Could you put the data, everything from the line containing "Click info icon on return 34,00 zł fare" down to the line containing "(x=726, y=253)", into a Markdown table with the columns "Row" and "Line", skipping blank lines and leaving the pictures out?

Input data:
================

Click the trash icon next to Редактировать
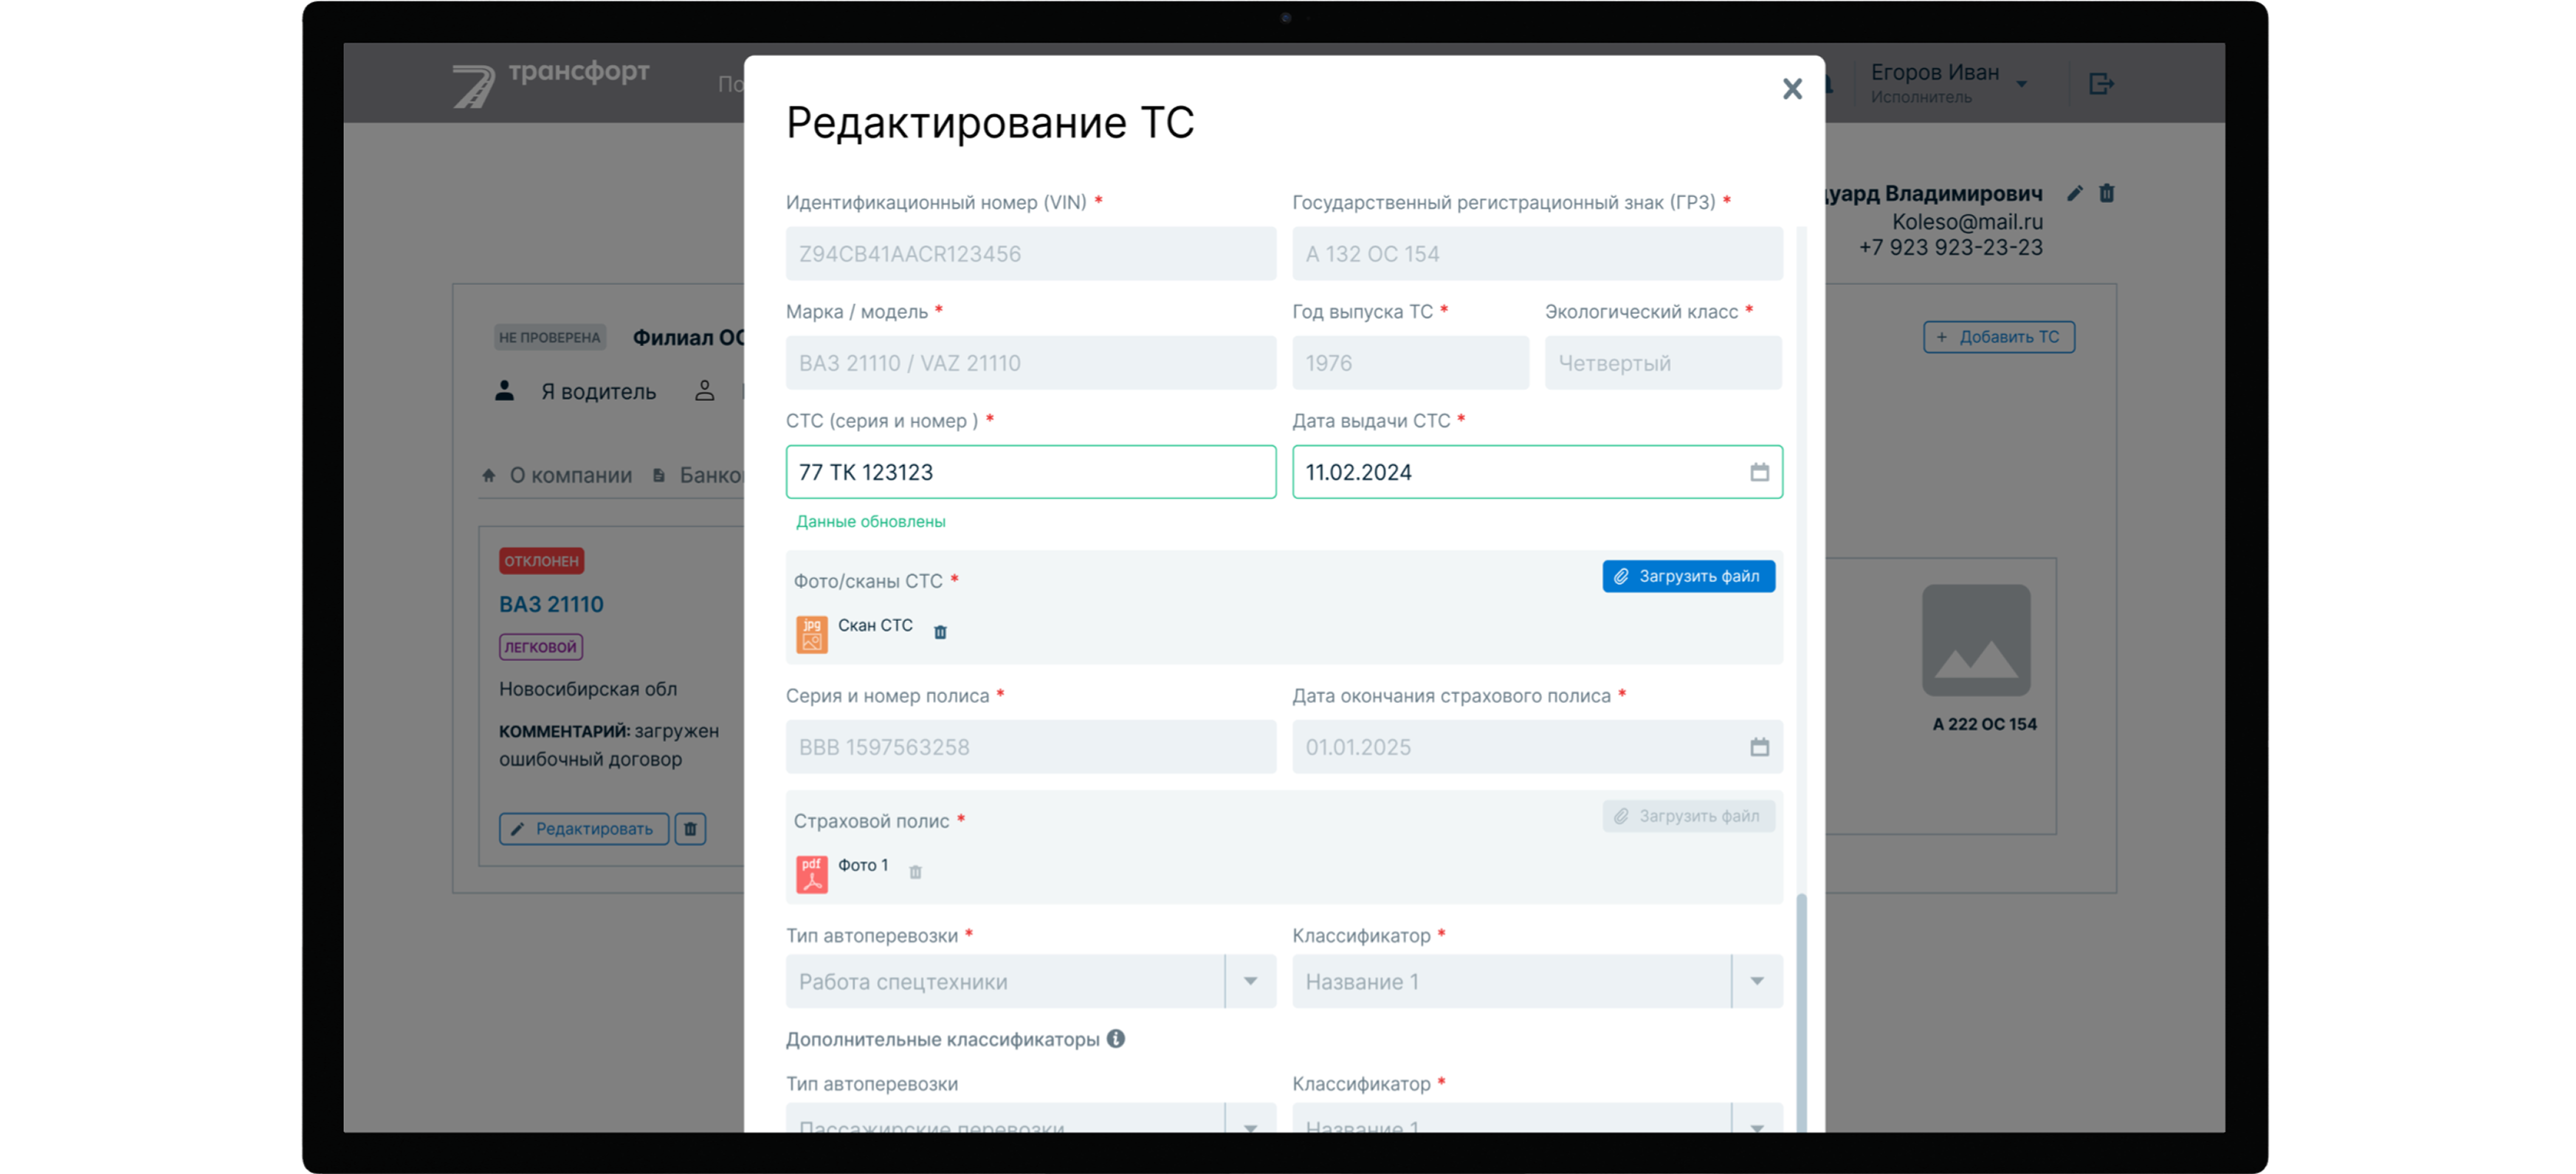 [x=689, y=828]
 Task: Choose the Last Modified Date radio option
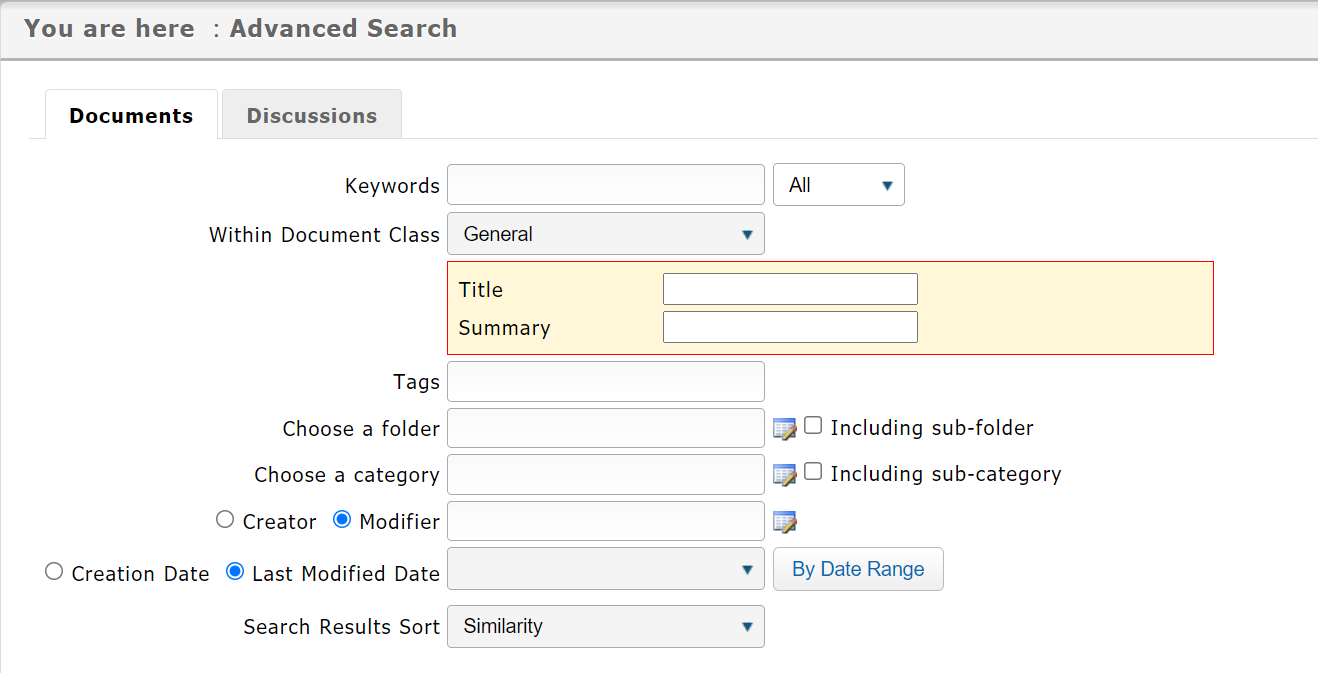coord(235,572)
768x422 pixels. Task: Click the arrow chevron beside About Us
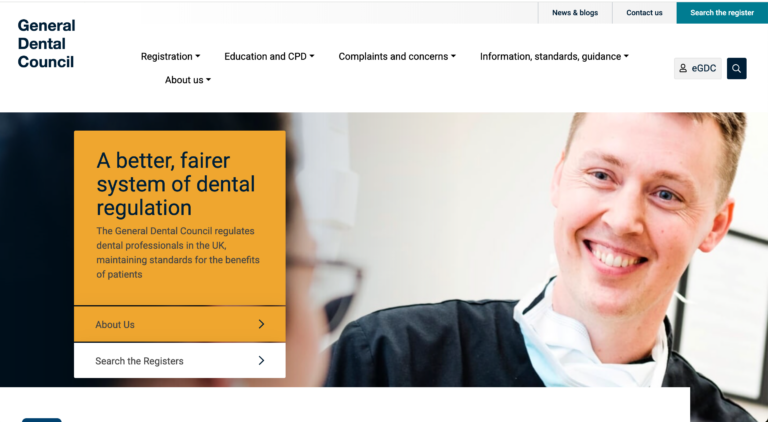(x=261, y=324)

================

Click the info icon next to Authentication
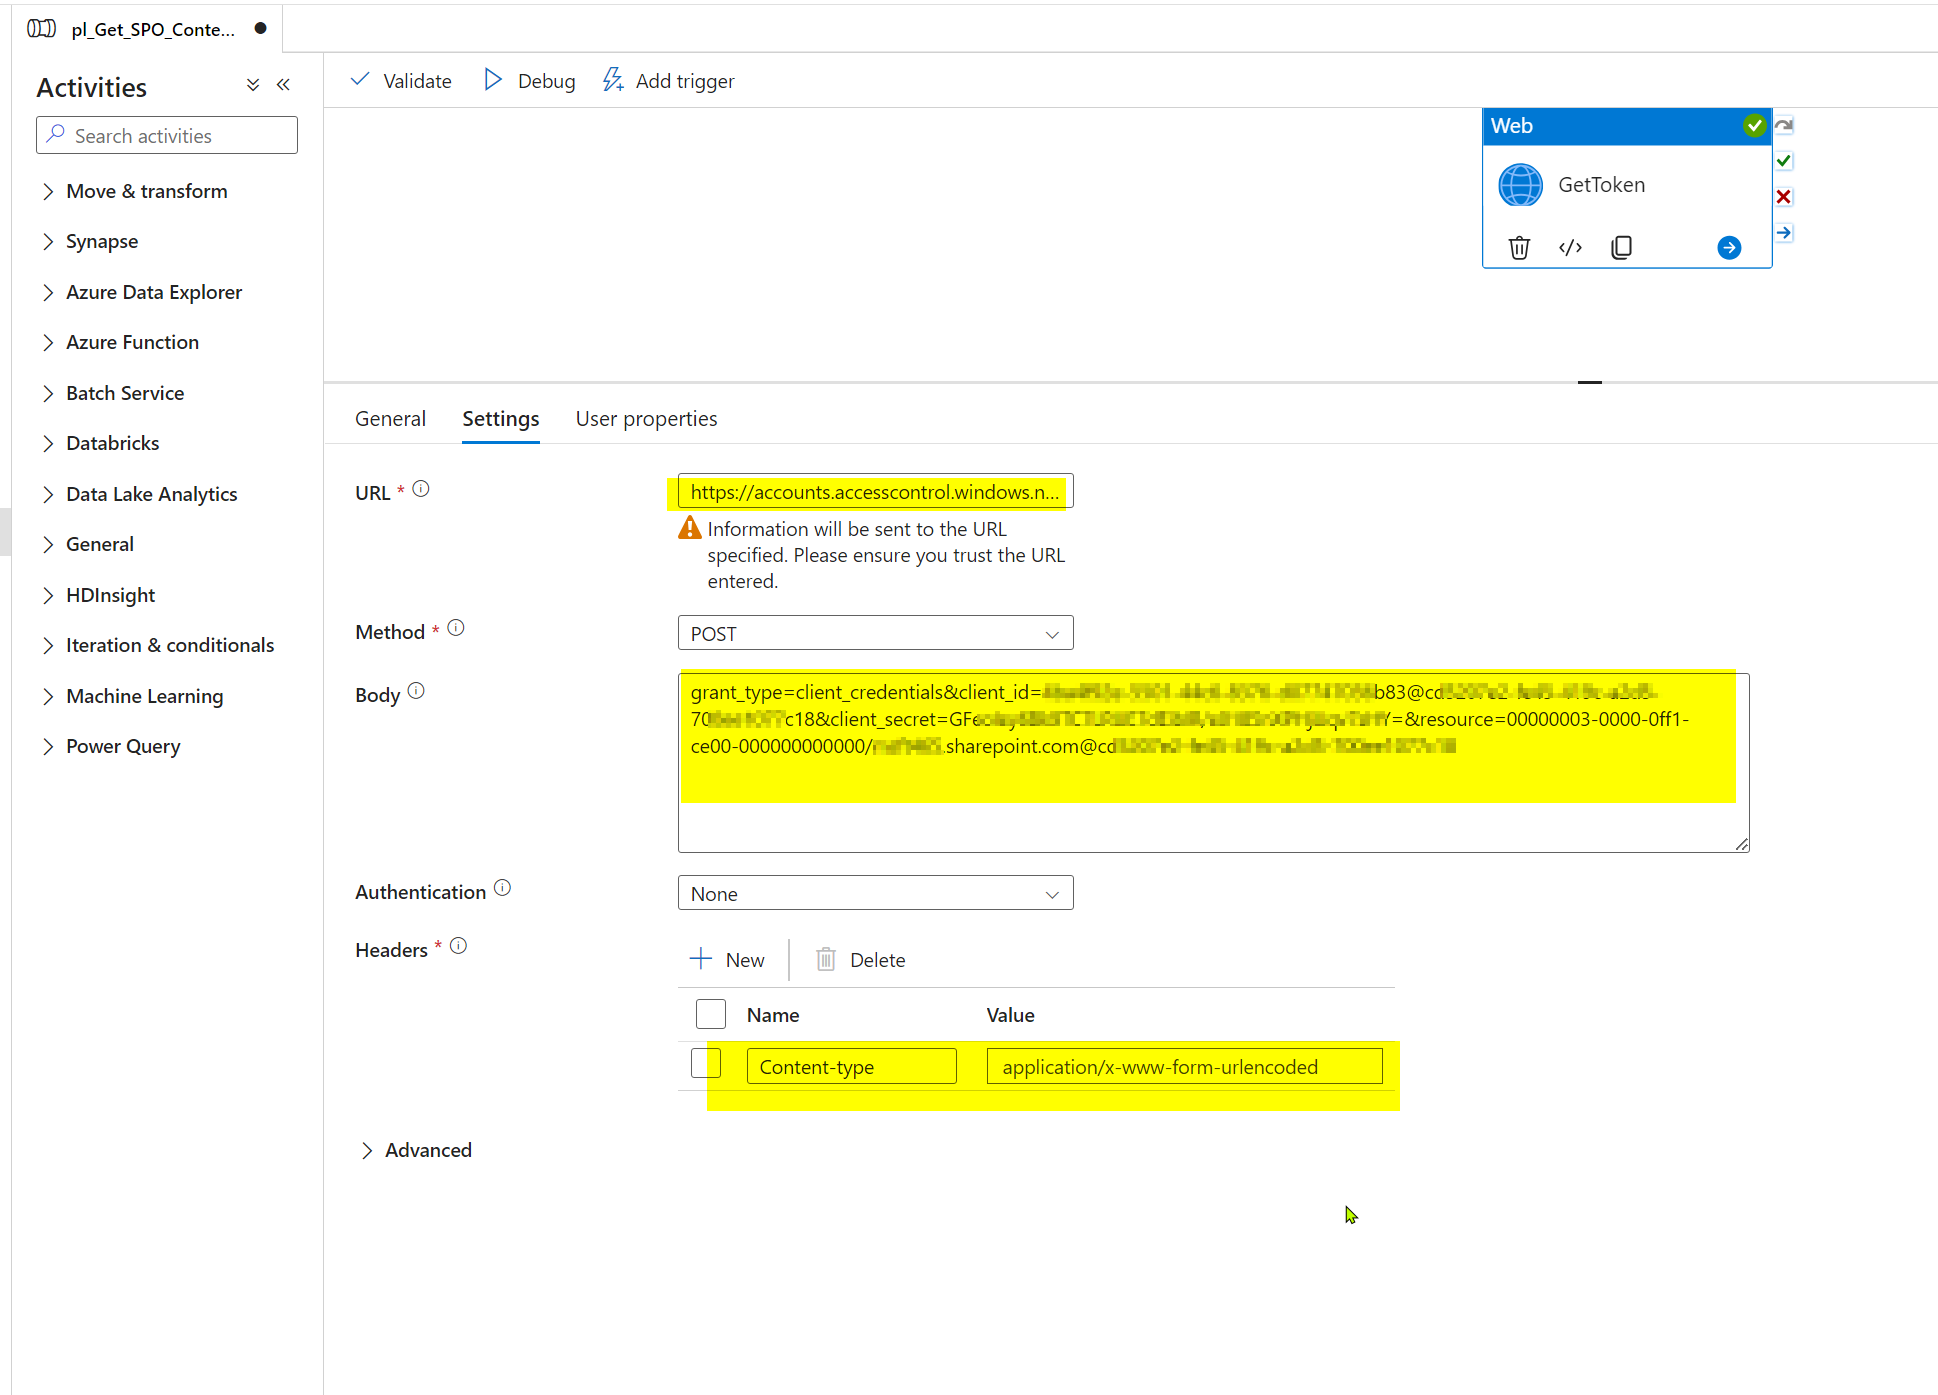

================

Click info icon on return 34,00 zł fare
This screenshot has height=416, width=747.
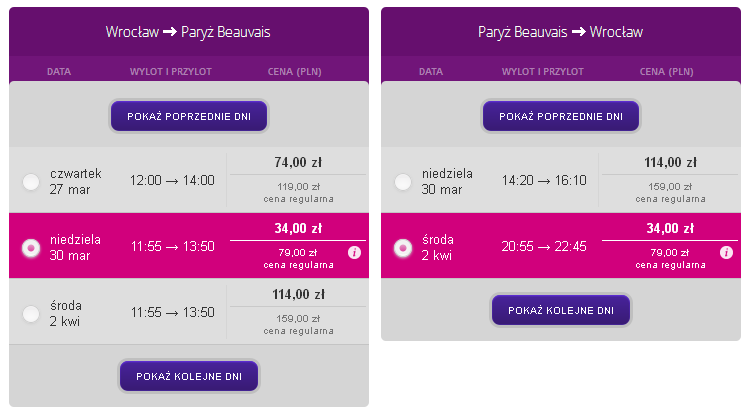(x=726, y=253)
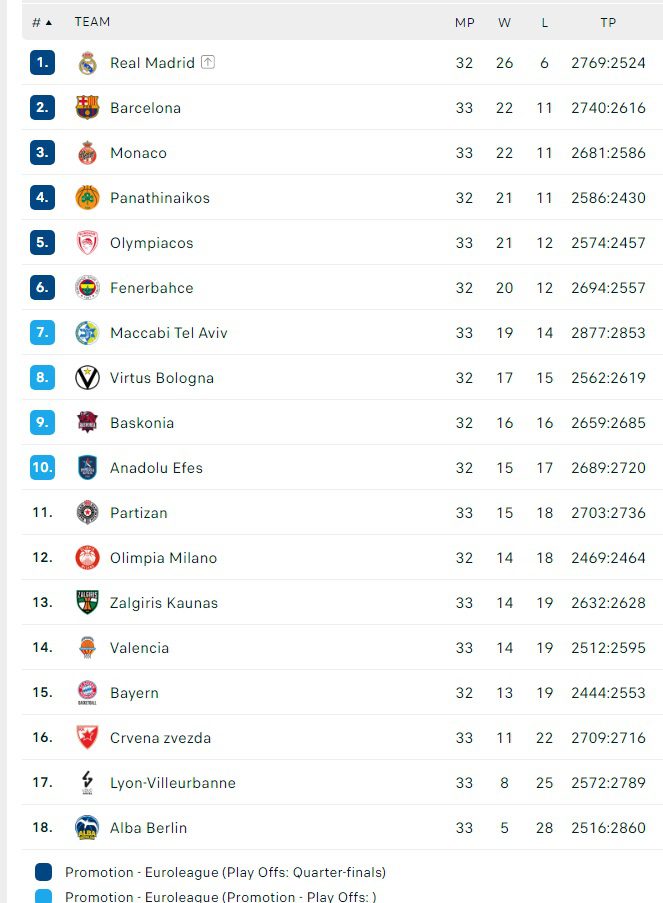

================

Task result:
| Row | Line |
|---|---|
| 1 | Click info icon on return 34,00 zł fare |
| 2 | This screenshot has height=416, width=747. |
| 3 | (x=726, y=253) |